**Exercises**
1. In the essay "My American Beginning," what grade was the writer in when Mr. Kaesleau handed over the deck of cards?
2. Reproduce the part of the essay "My American Beginning" that opens with the words containing "The only English" and closes with "and everyone laughed.".
3. Resume the essay "My American Beginning," picking up right after its last sentence.

Chez Andrew
Andrew Lam is a NAM editor and author of "Perfume Dreams: Reflections on the Vietnamese Diaspora" (Heyday Books, 2005), which recently won a PEN/Beyond Margins Award.
My American Beginning

This piece will be part of a new collection of essays on East-West relations..

By Andrew Lam

Sitting on my writing desk is a framed little card, yellow now with age, and it tells of my American beginning. It’s a picture of a sloop, and under it the word “Sailboat” is written. Mr. Kaesleau, my first teacher in America, gave it to me along with a deck of similar cards many decades ago when I was in 7th grade, and fresh from Vietnam.

The only English I knew back home was “no money, no honey,” and “Ok, GI.” I think I learned it from the noisy Saigon prostitutes who walked the tamarind tree-lined boulevards near the Independence Palace – across from which stood my school where I was taught Vietnamese and French.

Back then I thought English was a rather terse and ugly-sounding language – you don’t have to say much to get your points across, but speak it too long you risk hurting your throat. In America that fear became true. A few months after having arrived to San Francisco, my voice started to break. The youngest in my family, I went from a sweet sounding child speaking Vietnamese to a craggy sounding teenager speaking broken English. “You sound like a hungry duck,” my older brother would say every time I opened my mouth and everyone laughed.

**Dataset excerpts**
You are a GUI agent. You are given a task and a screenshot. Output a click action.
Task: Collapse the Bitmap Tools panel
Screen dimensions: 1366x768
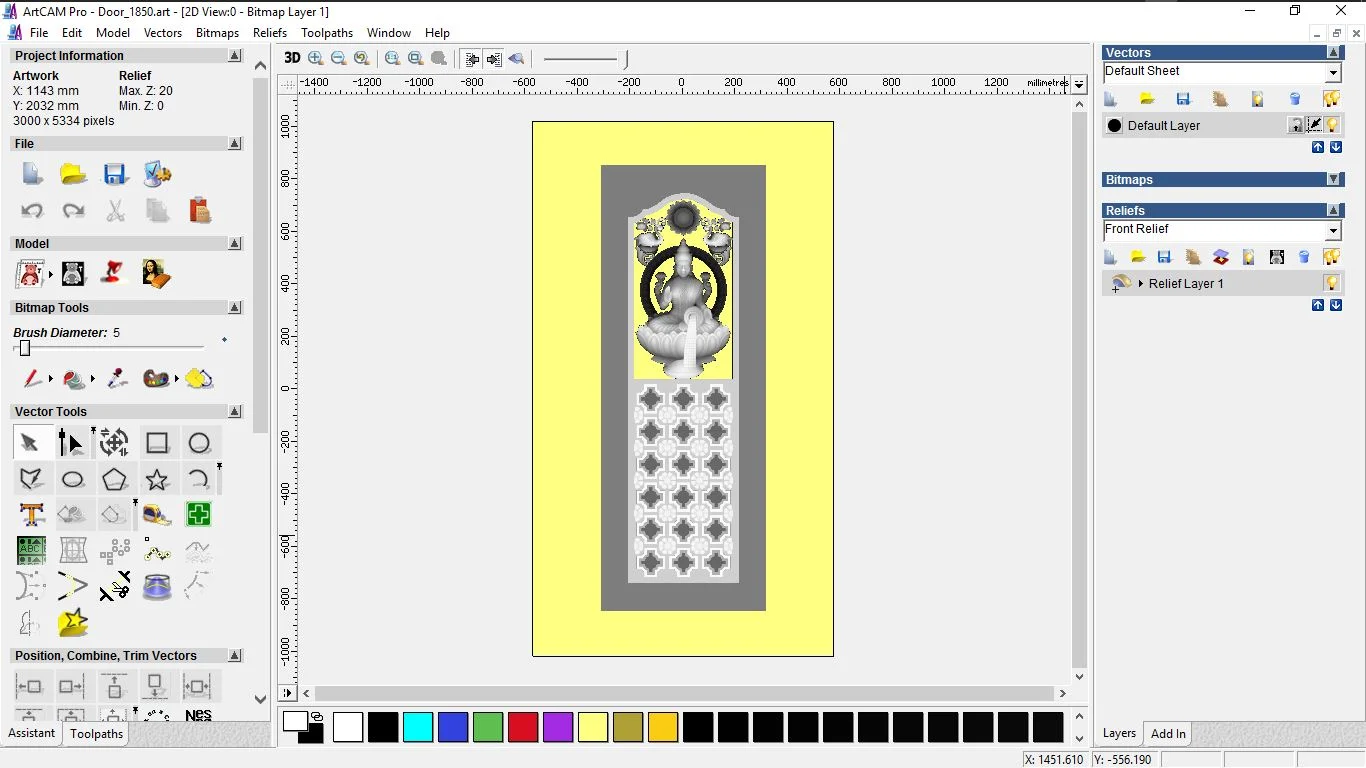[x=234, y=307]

...

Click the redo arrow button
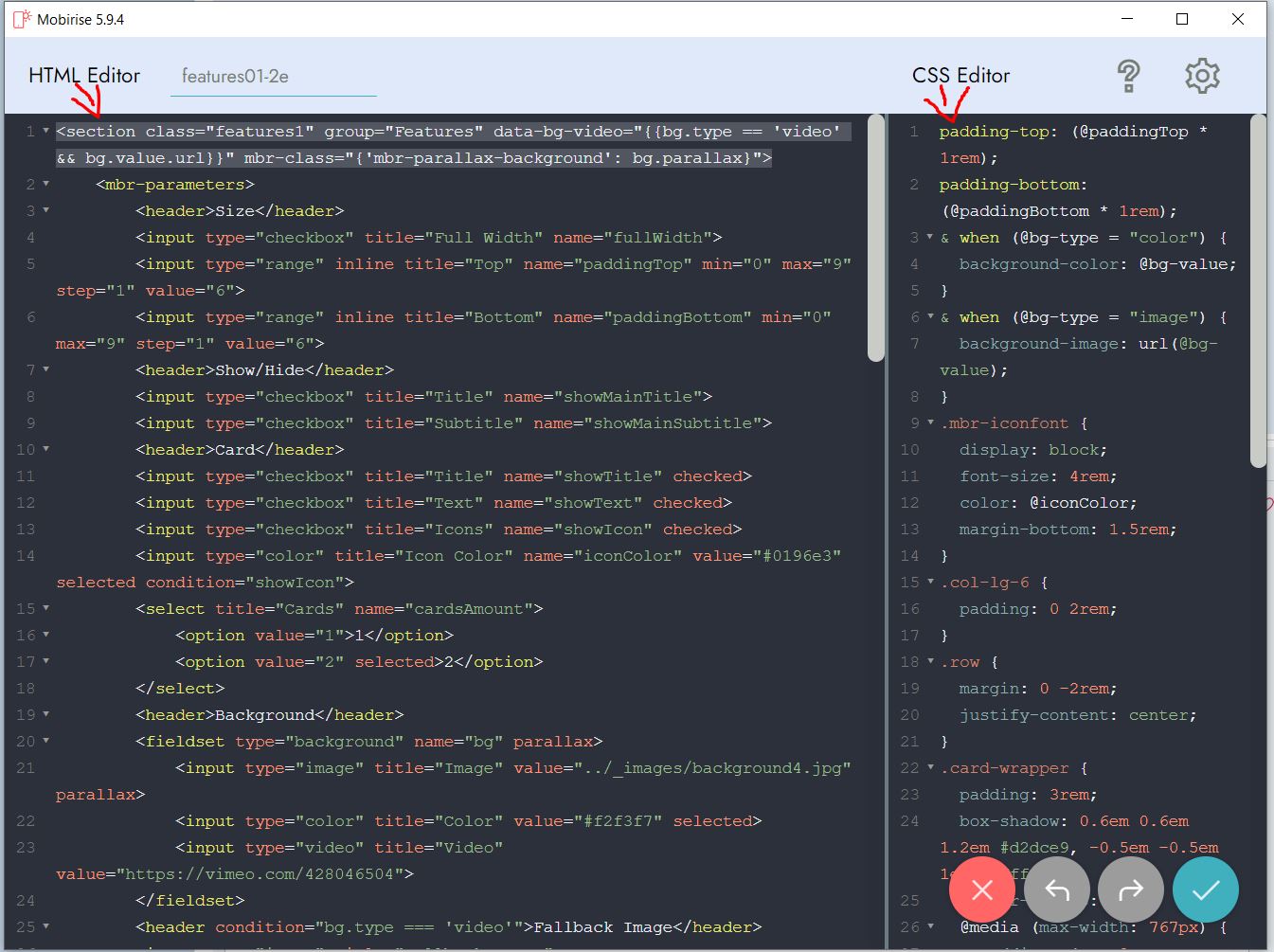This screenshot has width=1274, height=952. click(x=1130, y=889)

**Replies**
1. The writer was in 7th grade.

2.
The only English I knew back home was “no money, no honey,” and “Ok, GI.” I think I learned it from the noisy Saigon prostitutes who walked the tamarind tree-lined boulevards near the Independence Palace – across from which stood my school where I was taught Vietnamese and French.

Back then I thought English was a rather terse and ugly-sounding language – you don’t have to say much to get your points across, but speak it too long you risk hurting your throat. In America that fear became true. A few months after having arrived to San Francisco, my voice started to break. The youngest in my family, I went from a sweet sounding child speaking Vietnamese to a craggy sounding teenager speaking broken English. “You sound like a hungry duck,” my older brother would say every time I opened my mouth and everyone laughed.

3.
But not Mr. Kaesleau, who took me bowling with some other students and sometimes drove me home. He had a kind face and a thick mustache that was quite expressive, especially when he smiled and wiggled his eyebrows up and down like Groucho Marx. He gave me A’s (which didn’t count) before I could put a complete sentence together, “to encourage me,” as he would say. At lunchtime, I was one of a handful of privileged kids who were allowed to eat in his classroom and play games – speed, monopoly – and read comic books or do homework. It was a delightful sanctuary for the small kids and the “nerds,” who would sometimes get jumped by the schoolyard bullies.

For a while I was his echo. “Sailboat,” he would say while holding the card up in front of me, and “sailboat” I would repeat after him, copying his inflection and facial gestures. “Hospital,” he would say. And “hospital,” I would yell back, a little parrot.

Within a few months, I began to speak English freely, though haltingly, and outgrew the cards. I began to banter and joke with my new friends. I acquired a new personality, a sunny, sharp-tongued kid, and often Mr. Kaesleau would shake his head in wonder at the transformation.

How could he have known that I was desperately in love with my new tongue?

I embraced it the way an asphyxiated person in a dark cellar who finally managed to unlock an escape hatch. At home, in the crowded refugee apartment my family shared with my aunt’s family, we were a miserable bunch. We wore donated clothes, bought groceries with food stamps and our ratty sofa with its matching loveseat came from a nearby thrift shop.

I remember the smell of fish sauce wafting in the air and adults’ voice reminiscing of what’s gone and lost. Vietnamese was spoken there, often only in whispers and occasionally in exploded exchanges when the crowded conditions became too much to bear. Vietnam ruled that apartment. It ruled in the form of two grandmothers praying in their separate corners. It ruled in the form of muffled cries of my mother late at night. It ruled in the drunken shouts of an aunt whose husband up and left her and their four children.

In that house, overwhelmed by sadness and confusion, I fell silent. When my father, who had escaped Vietnam a few days after us and managed to final joined us in San Francisco a few months later, things improved. Within two years we even took our first vacation to Lake Tahoe and Disneyland and in another, we will have moved to our first house in America, our humble American dream.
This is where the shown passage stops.